Despite all the satirical impulses, the latest form of Insta poetry is more than a new “bit,” and the common thread that unites these new voices is a bracing vulnerability. Meg Stalter, who’s known for her viral character videos, had long been looking for an outlet to be more earnest on the internet. “Through the pandemic, people have been more open to being vulnerable online, and it’s been fun to be like, ‘Hey, this is a serious thing that I want to share,’” she says of her poetry. “Even though there’s nothing I love more than telling a joke, it’s been really fun to be like, ‘I’m allowed to be earnest, too.’”
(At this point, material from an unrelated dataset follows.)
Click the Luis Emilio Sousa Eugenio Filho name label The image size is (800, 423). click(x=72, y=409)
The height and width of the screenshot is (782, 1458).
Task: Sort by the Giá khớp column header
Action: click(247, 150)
For Millennially Challenged host Aly Dixon, poetry’s given her the opportunity to write through the trauma she’s experienced from caring for her sick parents during the pandemic. Her work explores everything from her mother’s love of Pandora charms to getting naked to weigh herself. “I’m sort of bad at being open and vulnerable, so comedy was really good for me because I could go on stage and make jokes about [my parents] and deflect a little bit,” she says. “But with not having that outlet during the pandemic, I’ve had to figure out different ways to deal with sh*t. Honestly, I’ve needed to be more vulnerable in general and poetry has helped. It’s been really beneficial from a mental health standpoint.”
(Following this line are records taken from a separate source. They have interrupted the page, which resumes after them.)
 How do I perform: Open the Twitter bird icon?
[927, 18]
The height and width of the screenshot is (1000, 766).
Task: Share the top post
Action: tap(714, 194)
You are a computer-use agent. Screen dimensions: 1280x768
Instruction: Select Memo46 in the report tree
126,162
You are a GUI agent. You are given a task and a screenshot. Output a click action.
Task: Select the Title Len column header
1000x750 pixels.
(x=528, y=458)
But just because these comedians have learned to embrace their inner earnestness doesn’t mean it always translates to their fans. Stalter, who’s shared front-facing videos of herself playing everything from “girl at the party who shouldn’t be giving a speech but is” to “girl in movie who tries to get the guy she’s with to dance,” has followers who assume her poems are yet another one of her bits. “I’ve gotten a few comments like, ‘Wait, I can’t tell if you’re making fun of Lana Del Rey,’” she recalls. So Stalter’s become mindful of how she presents her work in order to show she’s not “doing a parody of a poem.” Before publishing a recent poem that took the form of a love letter to herself she “took a screenshot of it in the Google Doc, then put it through a color filter because I really wanted everyone to know that it was real.” She’ll also typically issue some sort of disclaimer saying, “This is earnest, so if you guys make fun of it I’m going to delete your comment.” (For the record, her followers by and large obey.)
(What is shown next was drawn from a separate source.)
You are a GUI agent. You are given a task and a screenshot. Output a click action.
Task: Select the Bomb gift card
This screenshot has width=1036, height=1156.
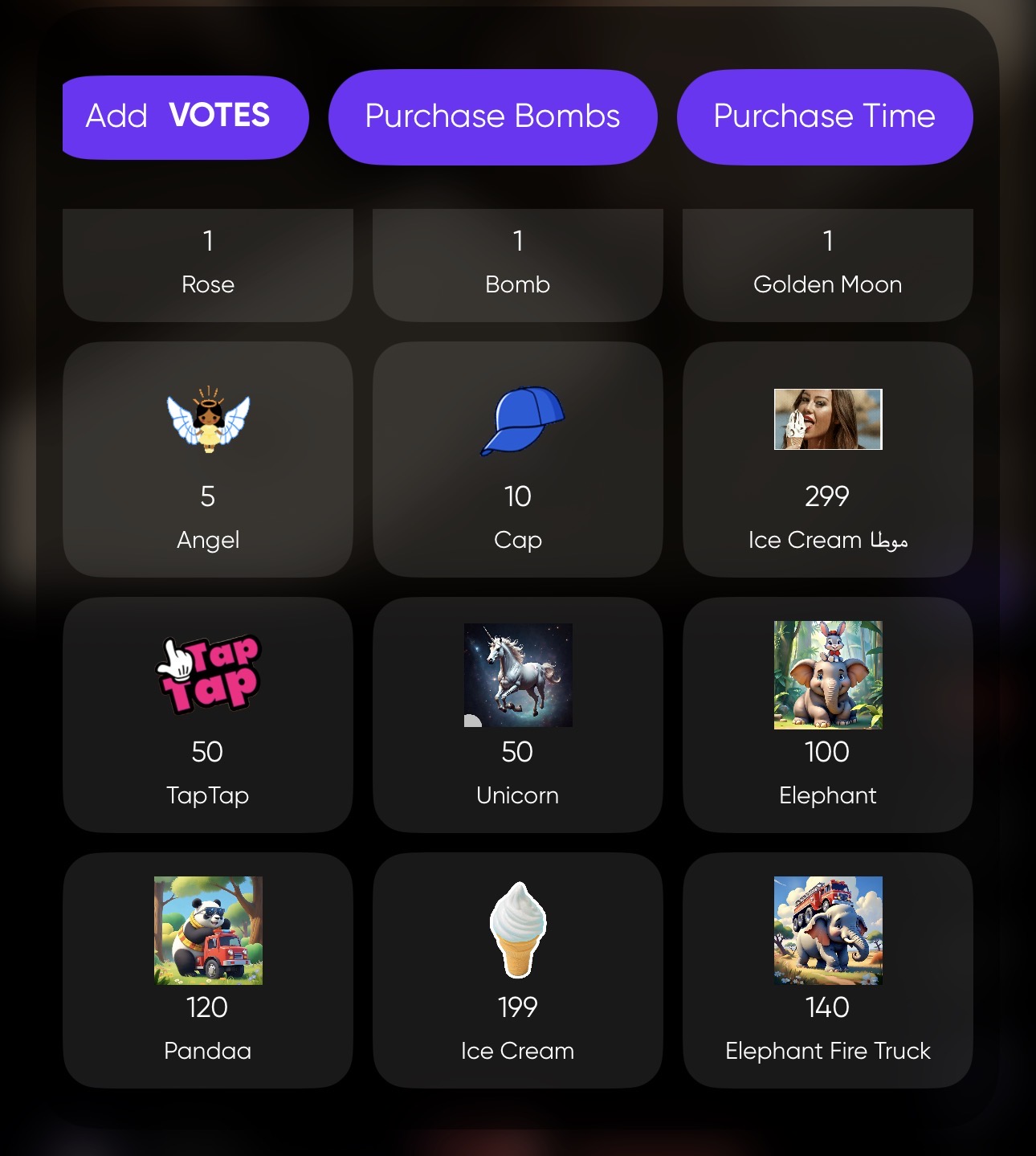518,265
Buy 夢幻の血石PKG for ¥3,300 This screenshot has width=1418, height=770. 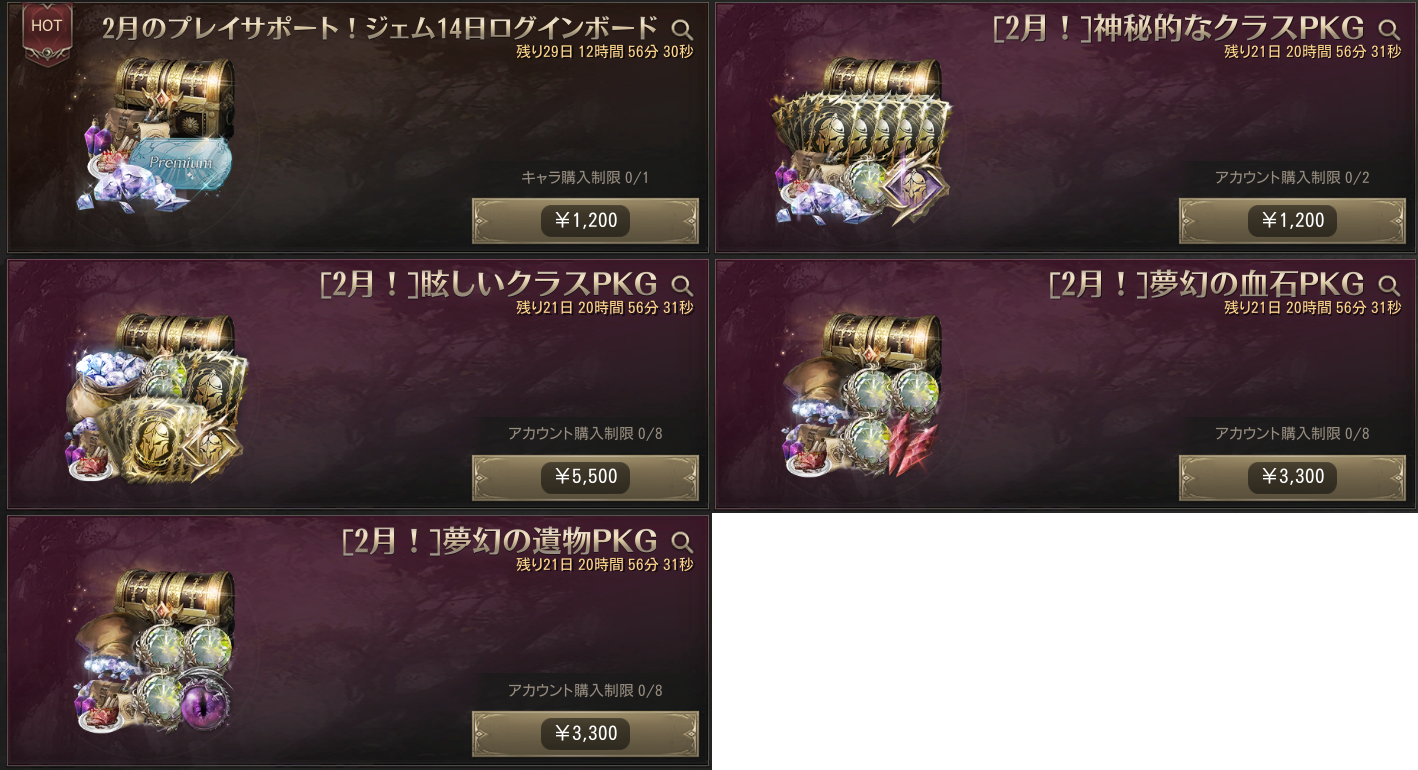point(1292,477)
A list of people you’ve slept with might not be what your high school teacher told you is poetry, but it comes from the same impulse the Great Poets had when putting their quill to paper: namely, to tell the truth, though despite some human universals, their truth can feel very different to ours. “I’m not going to read Walt Whitman. That’s not accessible to me emotionally, but I think right now is a moment where I think maybe we, as the younger generation, are deciding what poetry we like. And I think Instagram has become sort of the mining field for it,” says Dixon. What particularly excites her is the opportunity to reimagine what female Insta poets are supposed to sound like. “Girls can write gross poems! Right now [I’m working on one] that’s literally about me drinking bloody marys and talking about it in regards to periods. Women aren’t always writing poems about a long-lost love.”